Alexandrumarian wrote:I will soon receive a new PF86 frame and install Campy cups.
While in the past I have advocated for Loctite 609 for PF30/PF86 applications, that was based on bottom bracket shells with alloy inserts. Based on my experience with my 2016 Scott Solace Disc, which has an all carbon bottom bracket shell, I am going to suggest you seriously consider not using any form of Loctite unless absolutely necessary! This past weekend, in order to replace hydraulic brake hose required for DA ST-9170 shifters install, I had to remove a KCNC alloy PF86 assembly which was previously installed used Loctite 609. to To remove the bottom bracket assembly, I first tried my Enduro BRT-003 tool which typically makes easy work of the removal task. Due to the retaining compound, the tool simply pulled the bearings, and so was completely ineffective at removing the cups, so I had to resort to using a Park BBT-90.3 tool and a large hammer to force one side out then the other!
Impact, with the proper tools, is the best way to "break the bond". You can use heat, but you risk softening the resins in the carbon and/or ruining the paint. A proper tool with a good whack is the best way to go about this. I know, it seems a bit barbaric, but it's the least damaging (unless you miss and bash your frame directly instead). The "pullers", will just want to tear away at the carbon fibers gradually, or in the case above, pull out the bearings from the cups themselves. Think about it... the bond is between the outer surface of the cups and the carbon shell and that is the bond you want to break, not the bond between the bearings and the cups.

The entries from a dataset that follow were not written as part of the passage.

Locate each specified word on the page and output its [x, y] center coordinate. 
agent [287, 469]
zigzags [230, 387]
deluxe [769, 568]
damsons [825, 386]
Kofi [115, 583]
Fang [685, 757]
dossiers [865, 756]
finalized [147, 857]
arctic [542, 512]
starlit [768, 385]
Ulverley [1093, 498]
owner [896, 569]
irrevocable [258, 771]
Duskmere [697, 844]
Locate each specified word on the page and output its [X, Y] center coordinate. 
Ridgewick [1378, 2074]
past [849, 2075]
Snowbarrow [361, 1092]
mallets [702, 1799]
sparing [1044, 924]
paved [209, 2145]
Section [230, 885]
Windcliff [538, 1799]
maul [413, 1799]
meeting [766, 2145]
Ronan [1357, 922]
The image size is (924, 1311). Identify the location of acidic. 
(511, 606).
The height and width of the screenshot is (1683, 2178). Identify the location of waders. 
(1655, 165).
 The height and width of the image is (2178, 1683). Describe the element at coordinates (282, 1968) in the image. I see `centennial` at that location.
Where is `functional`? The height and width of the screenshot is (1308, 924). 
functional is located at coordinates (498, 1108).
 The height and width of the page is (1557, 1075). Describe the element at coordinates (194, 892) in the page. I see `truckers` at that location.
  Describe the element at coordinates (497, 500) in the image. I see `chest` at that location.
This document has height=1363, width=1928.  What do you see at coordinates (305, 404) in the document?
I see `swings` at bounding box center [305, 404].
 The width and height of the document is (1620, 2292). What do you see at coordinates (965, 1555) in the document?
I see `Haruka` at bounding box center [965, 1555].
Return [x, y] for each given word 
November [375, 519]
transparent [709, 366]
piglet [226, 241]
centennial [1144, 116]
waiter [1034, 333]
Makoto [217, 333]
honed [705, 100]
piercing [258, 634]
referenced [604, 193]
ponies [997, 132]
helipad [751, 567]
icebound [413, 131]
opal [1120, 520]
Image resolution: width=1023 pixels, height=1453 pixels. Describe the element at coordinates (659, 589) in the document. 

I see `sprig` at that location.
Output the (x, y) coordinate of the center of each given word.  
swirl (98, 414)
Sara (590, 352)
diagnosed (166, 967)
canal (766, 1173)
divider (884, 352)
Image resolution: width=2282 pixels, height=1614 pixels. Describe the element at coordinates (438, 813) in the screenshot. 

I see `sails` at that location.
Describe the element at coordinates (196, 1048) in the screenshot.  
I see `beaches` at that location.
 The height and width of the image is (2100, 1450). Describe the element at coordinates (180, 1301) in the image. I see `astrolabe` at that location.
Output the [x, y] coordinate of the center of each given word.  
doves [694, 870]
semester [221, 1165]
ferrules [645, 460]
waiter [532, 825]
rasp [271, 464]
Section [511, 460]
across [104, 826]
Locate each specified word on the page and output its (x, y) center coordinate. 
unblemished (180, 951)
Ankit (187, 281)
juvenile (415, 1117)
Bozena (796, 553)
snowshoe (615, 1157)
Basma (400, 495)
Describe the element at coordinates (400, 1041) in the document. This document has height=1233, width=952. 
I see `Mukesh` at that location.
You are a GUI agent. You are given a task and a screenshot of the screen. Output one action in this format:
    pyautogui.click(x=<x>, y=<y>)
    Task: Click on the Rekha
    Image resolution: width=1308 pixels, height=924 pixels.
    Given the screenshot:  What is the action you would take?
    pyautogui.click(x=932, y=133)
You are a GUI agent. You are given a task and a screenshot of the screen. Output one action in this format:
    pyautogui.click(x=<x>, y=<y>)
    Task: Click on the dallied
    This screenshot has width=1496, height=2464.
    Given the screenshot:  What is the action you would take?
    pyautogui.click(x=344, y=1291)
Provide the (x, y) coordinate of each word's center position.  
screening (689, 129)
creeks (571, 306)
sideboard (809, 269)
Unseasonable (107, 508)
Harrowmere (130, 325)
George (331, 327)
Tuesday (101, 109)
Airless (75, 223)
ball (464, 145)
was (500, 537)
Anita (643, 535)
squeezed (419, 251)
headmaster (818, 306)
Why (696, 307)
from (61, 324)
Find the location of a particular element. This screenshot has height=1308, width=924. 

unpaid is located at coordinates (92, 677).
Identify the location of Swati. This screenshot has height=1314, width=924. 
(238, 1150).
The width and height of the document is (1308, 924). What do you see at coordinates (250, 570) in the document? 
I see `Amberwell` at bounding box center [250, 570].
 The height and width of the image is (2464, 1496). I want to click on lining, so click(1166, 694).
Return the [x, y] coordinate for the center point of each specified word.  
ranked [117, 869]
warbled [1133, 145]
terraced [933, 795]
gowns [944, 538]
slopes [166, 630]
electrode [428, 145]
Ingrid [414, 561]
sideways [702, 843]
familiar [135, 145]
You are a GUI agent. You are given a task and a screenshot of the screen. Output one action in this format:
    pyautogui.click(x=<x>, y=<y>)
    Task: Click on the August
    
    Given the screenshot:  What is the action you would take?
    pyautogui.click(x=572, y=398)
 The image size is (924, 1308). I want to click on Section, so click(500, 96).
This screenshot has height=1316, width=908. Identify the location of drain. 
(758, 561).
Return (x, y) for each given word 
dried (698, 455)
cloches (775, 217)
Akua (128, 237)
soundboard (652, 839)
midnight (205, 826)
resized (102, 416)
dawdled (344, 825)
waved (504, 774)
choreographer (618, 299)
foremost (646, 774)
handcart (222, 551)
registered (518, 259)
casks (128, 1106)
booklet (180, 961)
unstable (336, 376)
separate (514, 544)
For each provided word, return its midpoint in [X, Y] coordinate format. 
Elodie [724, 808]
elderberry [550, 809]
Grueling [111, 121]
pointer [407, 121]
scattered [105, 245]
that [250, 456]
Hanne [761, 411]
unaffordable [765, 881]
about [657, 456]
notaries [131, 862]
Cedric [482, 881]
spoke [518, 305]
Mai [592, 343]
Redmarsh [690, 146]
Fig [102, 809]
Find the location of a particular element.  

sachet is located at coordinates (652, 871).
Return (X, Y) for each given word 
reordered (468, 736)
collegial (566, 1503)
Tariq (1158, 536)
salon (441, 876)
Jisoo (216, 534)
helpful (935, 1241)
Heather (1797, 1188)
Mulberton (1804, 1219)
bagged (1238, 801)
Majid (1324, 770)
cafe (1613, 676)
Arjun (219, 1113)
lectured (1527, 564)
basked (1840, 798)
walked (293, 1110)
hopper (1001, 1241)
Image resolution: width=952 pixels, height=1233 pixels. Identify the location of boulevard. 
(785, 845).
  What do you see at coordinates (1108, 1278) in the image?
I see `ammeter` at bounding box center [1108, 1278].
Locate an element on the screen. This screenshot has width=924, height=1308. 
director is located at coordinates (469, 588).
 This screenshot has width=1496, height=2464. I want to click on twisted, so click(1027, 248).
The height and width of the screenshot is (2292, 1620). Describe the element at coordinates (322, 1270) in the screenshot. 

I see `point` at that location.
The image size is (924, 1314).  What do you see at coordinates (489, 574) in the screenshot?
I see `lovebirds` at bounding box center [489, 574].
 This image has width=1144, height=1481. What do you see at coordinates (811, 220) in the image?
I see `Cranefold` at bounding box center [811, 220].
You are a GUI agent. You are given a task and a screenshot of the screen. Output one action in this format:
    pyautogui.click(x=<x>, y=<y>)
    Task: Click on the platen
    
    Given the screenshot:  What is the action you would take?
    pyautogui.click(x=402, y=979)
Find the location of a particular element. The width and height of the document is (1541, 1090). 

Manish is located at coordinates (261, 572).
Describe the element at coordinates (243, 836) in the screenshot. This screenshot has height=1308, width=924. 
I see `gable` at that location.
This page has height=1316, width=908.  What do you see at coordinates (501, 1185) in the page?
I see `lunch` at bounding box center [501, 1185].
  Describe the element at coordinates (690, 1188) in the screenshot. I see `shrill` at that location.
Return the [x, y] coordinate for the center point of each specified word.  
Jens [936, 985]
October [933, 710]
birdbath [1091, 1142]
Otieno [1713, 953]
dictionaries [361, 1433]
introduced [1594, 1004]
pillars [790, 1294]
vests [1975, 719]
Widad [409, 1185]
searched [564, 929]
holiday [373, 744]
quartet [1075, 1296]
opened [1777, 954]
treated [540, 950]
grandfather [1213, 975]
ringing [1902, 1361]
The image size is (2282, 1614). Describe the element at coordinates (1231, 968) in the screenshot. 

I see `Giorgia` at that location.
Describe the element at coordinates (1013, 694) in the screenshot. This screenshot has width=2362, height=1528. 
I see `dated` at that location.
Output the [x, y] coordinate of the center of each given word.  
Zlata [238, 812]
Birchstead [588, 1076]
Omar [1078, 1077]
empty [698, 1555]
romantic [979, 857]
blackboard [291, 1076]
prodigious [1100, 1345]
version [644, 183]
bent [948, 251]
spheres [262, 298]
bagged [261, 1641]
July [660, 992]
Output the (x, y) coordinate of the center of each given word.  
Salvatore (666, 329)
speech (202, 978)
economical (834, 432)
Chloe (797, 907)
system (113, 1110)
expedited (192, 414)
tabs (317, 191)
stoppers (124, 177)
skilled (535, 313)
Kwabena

For sure if you can get away with no Loctite, and the tolerances of the pressfit shell are very good, that is the optimal way to go, but in practice that is very rarely the case. I did not use Loctite with my C60 Threadfit system, but the tolerances are so good that it wasn't necessary. And so far, so good. But that is not the system most PF30 BB's use. Instead, they are carbon shells of varying intolerances, and thus using a retaining compound from the get go is your best insurance against a creak free system down the road.